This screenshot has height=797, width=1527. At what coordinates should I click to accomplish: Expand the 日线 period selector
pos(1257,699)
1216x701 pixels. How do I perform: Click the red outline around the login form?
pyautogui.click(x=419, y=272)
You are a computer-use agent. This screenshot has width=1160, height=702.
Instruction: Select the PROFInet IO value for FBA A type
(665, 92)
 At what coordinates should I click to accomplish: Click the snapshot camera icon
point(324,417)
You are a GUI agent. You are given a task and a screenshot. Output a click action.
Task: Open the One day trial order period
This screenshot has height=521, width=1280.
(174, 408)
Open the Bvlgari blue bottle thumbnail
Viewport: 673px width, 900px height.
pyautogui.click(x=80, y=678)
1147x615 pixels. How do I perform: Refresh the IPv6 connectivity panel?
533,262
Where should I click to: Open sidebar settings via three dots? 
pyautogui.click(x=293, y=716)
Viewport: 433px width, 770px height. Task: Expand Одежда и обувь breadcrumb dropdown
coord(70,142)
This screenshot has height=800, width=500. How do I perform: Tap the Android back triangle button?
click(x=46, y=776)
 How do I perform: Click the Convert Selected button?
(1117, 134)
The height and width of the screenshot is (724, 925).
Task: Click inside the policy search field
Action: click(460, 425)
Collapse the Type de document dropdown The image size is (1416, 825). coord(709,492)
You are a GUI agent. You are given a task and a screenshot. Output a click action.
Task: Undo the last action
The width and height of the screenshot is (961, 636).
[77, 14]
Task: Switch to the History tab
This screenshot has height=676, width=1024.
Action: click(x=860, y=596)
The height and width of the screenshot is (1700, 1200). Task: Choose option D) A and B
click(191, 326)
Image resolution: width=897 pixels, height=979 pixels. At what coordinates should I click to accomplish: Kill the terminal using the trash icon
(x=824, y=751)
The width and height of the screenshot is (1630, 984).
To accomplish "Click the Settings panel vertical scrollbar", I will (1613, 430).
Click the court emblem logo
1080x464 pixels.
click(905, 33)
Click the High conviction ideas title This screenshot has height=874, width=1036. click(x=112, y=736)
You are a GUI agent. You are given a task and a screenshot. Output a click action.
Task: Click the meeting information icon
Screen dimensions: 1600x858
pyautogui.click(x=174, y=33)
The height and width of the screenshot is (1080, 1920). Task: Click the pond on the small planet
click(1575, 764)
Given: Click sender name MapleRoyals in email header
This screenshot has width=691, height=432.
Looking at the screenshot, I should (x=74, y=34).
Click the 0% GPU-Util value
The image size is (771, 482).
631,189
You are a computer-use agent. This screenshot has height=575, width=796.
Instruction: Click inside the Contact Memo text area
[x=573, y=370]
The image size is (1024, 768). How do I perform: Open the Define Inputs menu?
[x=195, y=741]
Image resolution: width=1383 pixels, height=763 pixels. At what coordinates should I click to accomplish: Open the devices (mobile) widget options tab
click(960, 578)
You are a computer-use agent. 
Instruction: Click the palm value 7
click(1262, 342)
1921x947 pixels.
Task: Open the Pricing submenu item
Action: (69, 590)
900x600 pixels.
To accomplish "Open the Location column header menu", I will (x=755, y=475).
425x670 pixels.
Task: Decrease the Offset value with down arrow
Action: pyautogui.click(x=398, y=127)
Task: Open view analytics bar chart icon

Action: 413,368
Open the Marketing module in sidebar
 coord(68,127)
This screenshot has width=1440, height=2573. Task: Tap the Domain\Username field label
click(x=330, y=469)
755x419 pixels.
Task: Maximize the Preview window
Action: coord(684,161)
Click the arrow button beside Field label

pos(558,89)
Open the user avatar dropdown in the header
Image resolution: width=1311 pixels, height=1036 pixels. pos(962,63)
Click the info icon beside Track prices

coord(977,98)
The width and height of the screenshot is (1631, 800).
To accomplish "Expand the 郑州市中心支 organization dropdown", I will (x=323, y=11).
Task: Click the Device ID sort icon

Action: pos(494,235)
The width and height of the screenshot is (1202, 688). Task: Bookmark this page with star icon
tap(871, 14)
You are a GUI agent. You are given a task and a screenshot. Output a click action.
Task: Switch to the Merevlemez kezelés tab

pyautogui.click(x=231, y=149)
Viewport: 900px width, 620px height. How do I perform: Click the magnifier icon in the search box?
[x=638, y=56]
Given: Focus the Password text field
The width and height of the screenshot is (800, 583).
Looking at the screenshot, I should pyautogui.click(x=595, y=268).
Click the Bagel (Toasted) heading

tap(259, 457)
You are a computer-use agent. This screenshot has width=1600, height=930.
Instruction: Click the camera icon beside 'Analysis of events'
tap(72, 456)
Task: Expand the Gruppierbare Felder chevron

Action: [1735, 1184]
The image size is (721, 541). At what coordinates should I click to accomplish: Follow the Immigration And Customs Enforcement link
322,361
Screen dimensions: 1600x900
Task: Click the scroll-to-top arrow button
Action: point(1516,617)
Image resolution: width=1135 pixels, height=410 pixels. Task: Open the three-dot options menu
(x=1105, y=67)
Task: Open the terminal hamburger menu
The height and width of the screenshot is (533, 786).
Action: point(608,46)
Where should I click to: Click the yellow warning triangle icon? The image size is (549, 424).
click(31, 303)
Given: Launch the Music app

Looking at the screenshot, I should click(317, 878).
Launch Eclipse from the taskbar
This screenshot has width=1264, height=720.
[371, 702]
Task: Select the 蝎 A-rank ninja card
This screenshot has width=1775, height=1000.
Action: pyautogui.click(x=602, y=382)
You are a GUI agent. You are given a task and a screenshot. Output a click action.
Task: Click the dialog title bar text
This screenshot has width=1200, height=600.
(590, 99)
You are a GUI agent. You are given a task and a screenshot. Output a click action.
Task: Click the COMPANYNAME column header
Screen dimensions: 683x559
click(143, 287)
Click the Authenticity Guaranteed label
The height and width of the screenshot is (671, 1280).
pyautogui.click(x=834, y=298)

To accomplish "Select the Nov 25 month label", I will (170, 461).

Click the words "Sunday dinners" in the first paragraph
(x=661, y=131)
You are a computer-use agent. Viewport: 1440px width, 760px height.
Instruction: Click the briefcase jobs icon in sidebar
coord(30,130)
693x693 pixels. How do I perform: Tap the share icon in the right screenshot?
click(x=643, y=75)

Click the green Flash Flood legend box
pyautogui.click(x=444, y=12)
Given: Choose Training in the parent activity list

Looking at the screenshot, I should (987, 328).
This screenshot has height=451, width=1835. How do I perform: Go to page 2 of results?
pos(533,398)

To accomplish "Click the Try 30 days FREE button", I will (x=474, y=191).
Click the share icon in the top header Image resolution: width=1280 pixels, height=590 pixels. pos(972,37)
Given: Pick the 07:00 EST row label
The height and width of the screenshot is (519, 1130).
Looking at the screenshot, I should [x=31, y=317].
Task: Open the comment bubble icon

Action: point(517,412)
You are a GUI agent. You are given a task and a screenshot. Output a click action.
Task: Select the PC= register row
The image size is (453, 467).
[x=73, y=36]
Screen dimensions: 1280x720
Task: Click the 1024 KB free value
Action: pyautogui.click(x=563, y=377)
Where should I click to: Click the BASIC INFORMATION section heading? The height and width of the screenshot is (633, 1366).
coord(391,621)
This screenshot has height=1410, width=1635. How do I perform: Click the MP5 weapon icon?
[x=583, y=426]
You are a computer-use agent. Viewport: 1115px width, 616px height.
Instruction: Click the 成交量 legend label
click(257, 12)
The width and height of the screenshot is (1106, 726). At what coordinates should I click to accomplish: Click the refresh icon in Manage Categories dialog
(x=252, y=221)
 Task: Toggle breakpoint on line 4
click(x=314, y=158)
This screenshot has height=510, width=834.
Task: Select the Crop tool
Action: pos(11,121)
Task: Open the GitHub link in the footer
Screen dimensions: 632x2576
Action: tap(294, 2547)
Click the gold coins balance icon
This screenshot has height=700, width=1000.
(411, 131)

----

■ **ASSIGNMENT**:
The records above need to be written out once more, exactly.

■ **TASK ANSWER**:
This screenshot has height=797, width=1527. At what coordinates should I click to accomplish: Expand the 日线 period selector
pos(1257,699)
1216x701 pixels. How do I perform: Click the red outline around the login form?
pyautogui.click(x=419, y=272)
You are a computer-use agent. This screenshot has width=1160, height=702.
Instruction: Select the PROFInet IO value for FBA A type
(665, 92)
 At what coordinates should I click to accomplish: Click the snapshot camera icon
point(324,417)
You are a GUI agent. You are given a task and a screenshot. Output a click action.
Task: Open the One day trial order period
This screenshot has height=521, width=1280.
(174, 408)
Open the Bvlgari blue bottle thumbnail
Viewport: 673px width, 900px height.
pyautogui.click(x=80, y=678)
1147x615 pixels. How do I perform: Refresh the IPv6 connectivity panel?
533,262
Where should I click to: Open sidebar settings via three dots? 
pyautogui.click(x=293, y=716)
Viewport: 433px width, 770px height. Task: Expand Одежда и обувь breadcrumb dropdown
coord(70,142)
This screenshot has height=800, width=500. How do I perform: Tap the Android back triangle button?
click(x=46, y=776)
 How do I perform: Click the Convert Selected button?
(1117, 134)
The height and width of the screenshot is (724, 925).
Task: Click inside the policy search field
Action: click(460, 425)
Collapse the Type de document dropdown The image size is (1416, 825). coord(709,492)
You are a GUI agent. You are given a task and a screenshot. Output a click action.
Task: Undo the last action
The width and height of the screenshot is (961, 636).
[77, 14]
Task: Switch to the History tab
This screenshot has height=676, width=1024.
Action: click(x=860, y=596)
The height and width of the screenshot is (1700, 1200). Task: Choose option D) A and B
click(191, 326)
Image resolution: width=897 pixels, height=979 pixels. At what coordinates should I click to accomplish: Kill the terminal using the trash icon
(x=824, y=751)
The width and height of the screenshot is (1630, 984).
To accomplish "Click the Settings panel vertical scrollbar", I will (1613, 430).
Click the court emblem logo
1080x464 pixels.
click(905, 33)
Click the High conviction ideas title This screenshot has height=874, width=1036. click(x=112, y=736)
You are a GUI agent. You are given a task and a screenshot. Output a click action.
Task: Click the meeting information icon
Screen dimensions: 1600x858
pyautogui.click(x=174, y=33)
The height and width of the screenshot is (1080, 1920). Task: Click the pond on the small planet
click(1575, 764)
Given: Click sender name MapleRoyals in email header
This screenshot has width=691, height=432.
Looking at the screenshot, I should (x=74, y=34).
Click the 0% GPU-Util value
The image size is (771, 482).
631,189
You are a computer-use agent. This screenshot has height=575, width=796.
Instruction: Click inside the Contact Memo text area
[x=573, y=370]
The image size is (1024, 768). How do I perform: Open the Define Inputs menu?
[x=195, y=741]
Image resolution: width=1383 pixels, height=763 pixels. At what coordinates should I click to accomplish: Open the devices (mobile) widget options tab
click(960, 578)
You are a computer-use agent. 
Instruction: Click the palm value 7
click(1262, 342)
1921x947 pixels.
Task: Open the Pricing submenu item
Action: (69, 590)
900x600 pixels.
To accomplish "Open the Location column header menu", I will (x=755, y=475).
425x670 pixels.
Task: Decrease the Offset value with down arrow
Action: pyautogui.click(x=398, y=127)
Task: Open view analytics bar chart icon

Action: 413,368
Open the Marketing module in sidebar
 coord(68,127)
This screenshot has width=1440, height=2573. Task: Tap the Domain\Username field label
click(x=330, y=469)
755x419 pixels.
Task: Maximize the Preview window
Action: coord(684,161)
Click the arrow button beside Field label

pos(558,89)
Open the user avatar dropdown in the header
Image resolution: width=1311 pixels, height=1036 pixels. pos(962,63)
Click the info icon beside Track prices

coord(977,98)
The width and height of the screenshot is (1631, 800).
To accomplish "Expand the 郑州市中心支 organization dropdown", I will (x=323, y=11).
Task: Click the Device ID sort icon

Action: pos(494,235)
The width and height of the screenshot is (1202, 688). Task: Bookmark this page with star icon
tap(871, 14)
You are a GUI agent. You are given a task and a screenshot. Output a click action.
Task: Switch to the Merevlemez kezelés tab

pyautogui.click(x=231, y=149)
Viewport: 900px width, 620px height. How do I perform: Click the magnifier icon in the search box?
[x=638, y=56]
Given: Focus the Password text field
The width and height of the screenshot is (800, 583).
Looking at the screenshot, I should pyautogui.click(x=595, y=268).
Click the Bagel (Toasted) heading

tap(259, 457)
You are a computer-use agent. This screenshot has width=1600, height=930.
Instruction: Click the camera icon beside 'Analysis of events'
tap(72, 456)
Task: Expand the Gruppierbare Felder chevron

Action: [1735, 1184]
The image size is (721, 541). At what coordinates should I click to accomplish: Follow the Immigration And Customs Enforcement link
322,361
Screen dimensions: 1600x900
Task: Click the scroll-to-top arrow button
Action: point(1516,617)
Image resolution: width=1135 pixels, height=410 pixels. Task: Open the three-dot options menu
(x=1105, y=67)
Task: Open the terminal hamburger menu
The height and width of the screenshot is (533, 786).
Action: point(608,46)
Where should I click to: Click the yellow warning triangle icon? The image size is (549, 424).
click(31, 303)
Given: Launch the Music app

Looking at the screenshot, I should click(317, 878).
Launch Eclipse from the taskbar
This screenshot has width=1264, height=720.
[371, 702]
Task: Select the 蝎 A-rank ninja card
This screenshot has width=1775, height=1000.
Action: pyautogui.click(x=602, y=382)
You are a GUI agent. You are given a task and a screenshot. Output a click action.
Task: Click the dialog title bar text
This screenshot has width=1200, height=600.
(590, 99)
You are a GUI agent. You are given a task and a screenshot. Output a click action.
Task: Click the COMPANYNAME column header
Screen dimensions: 683x559
click(143, 287)
Click the Authenticity Guaranteed label
The height and width of the screenshot is (671, 1280).
pyautogui.click(x=834, y=298)

To accomplish "Select the Nov 25 month label", I will (170, 461).

Click the words "Sunday dinners" in the first paragraph
(x=661, y=131)
You are a computer-use agent. Viewport: 1440px width, 760px height.
Instruction: Click the briefcase jobs icon in sidebar
coord(30,130)
693x693 pixels. How do I perform: Tap the share icon in the right screenshot?
click(x=643, y=75)

Click the green Flash Flood legend box
pyautogui.click(x=444, y=12)
Given: Choose Training in the parent activity list

Looking at the screenshot, I should (987, 328).
This screenshot has height=451, width=1835. How do I perform: Go to page 2 of results?
pos(533,398)

To accomplish "Click the Try 30 days FREE button", I will (x=474, y=191).
Click the share icon in the top header Image resolution: width=1280 pixels, height=590 pixels. pos(972,37)
Given: Pick the 07:00 EST row label
The height and width of the screenshot is (519, 1130).
Looking at the screenshot, I should [x=31, y=317].
Task: Open the comment bubble icon

Action: point(517,412)
You are a GUI agent. You are given a task and a screenshot. Output a click action.
Task: Select the PC= register row
The image size is (453, 467).
[x=73, y=36]
Screen dimensions: 1280x720
Task: Click the 1024 KB free value
Action: pyautogui.click(x=563, y=377)
Where should I click to: Click the BASIC INFORMATION section heading? The height and width of the screenshot is (633, 1366).
coord(391,621)
This screenshot has height=1410, width=1635. How do I perform: Click the MP5 weapon icon?
[x=583, y=426]
You are a computer-use agent. Viewport: 1115px width, 616px height.
Instruction: Click the 成交量 legend label
click(257, 12)
The width and height of the screenshot is (1106, 726). At what coordinates should I click to accomplish: Click the refresh icon in Manage Categories dialog
(x=252, y=221)
 Task: Toggle breakpoint on line 4
click(x=314, y=158)
This screenshot has height=510, width=834.
Task: Select the Crop tool
Action: pos(11,121)
Task: Open the GitHub link in the footer
Screen dimensions: 632x2576
Action: tap(294, 2547)
Click the gold coins balance icon
This screenshot has height=700, width=1000.
(411, 131)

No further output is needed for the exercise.